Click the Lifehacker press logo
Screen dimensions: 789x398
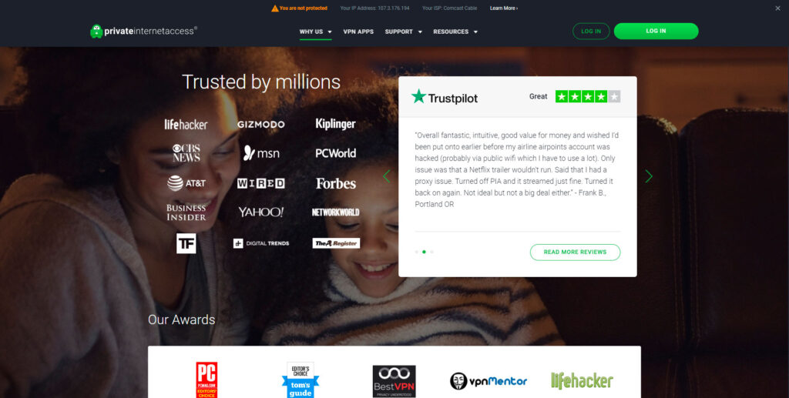click(186, 124)
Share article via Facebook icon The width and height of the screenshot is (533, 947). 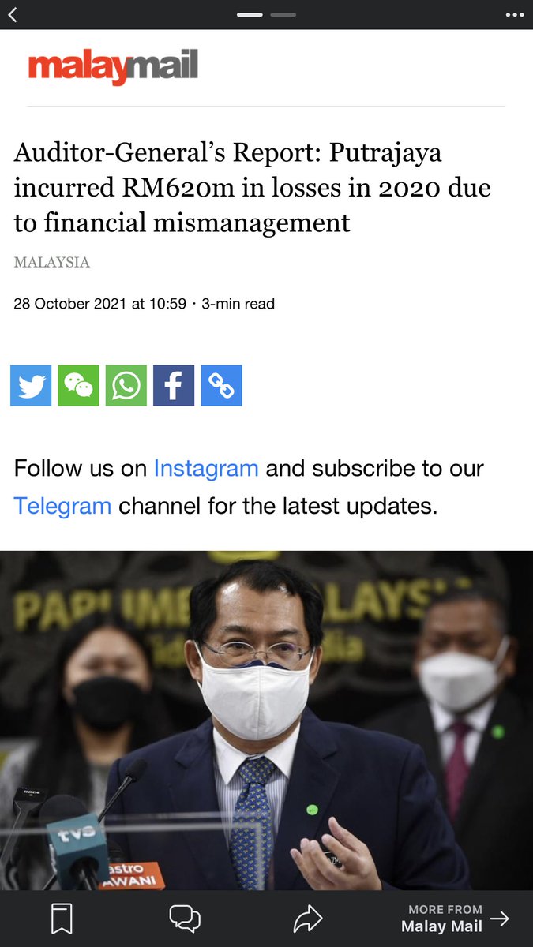pyautogui.click(x=174, y=385)
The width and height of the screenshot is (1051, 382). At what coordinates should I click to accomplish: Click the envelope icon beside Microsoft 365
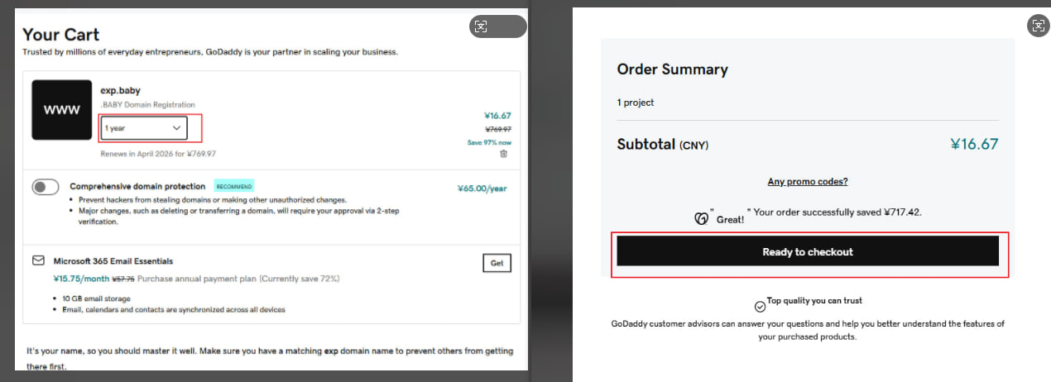point(38,260)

## EXERCISE AIM
In the data above, the line containing "The width and height of the screenshot is (1051, 382)." and all lines after it are to be reproduced exactly, leaving out the pictures.

## RESULT OF THIS EXERCISE
The width and height of the screenshot is (1051, 382). At what coordinates should I click to accomplish: Click the envelope icon beside Microsoft 365
point(38,260)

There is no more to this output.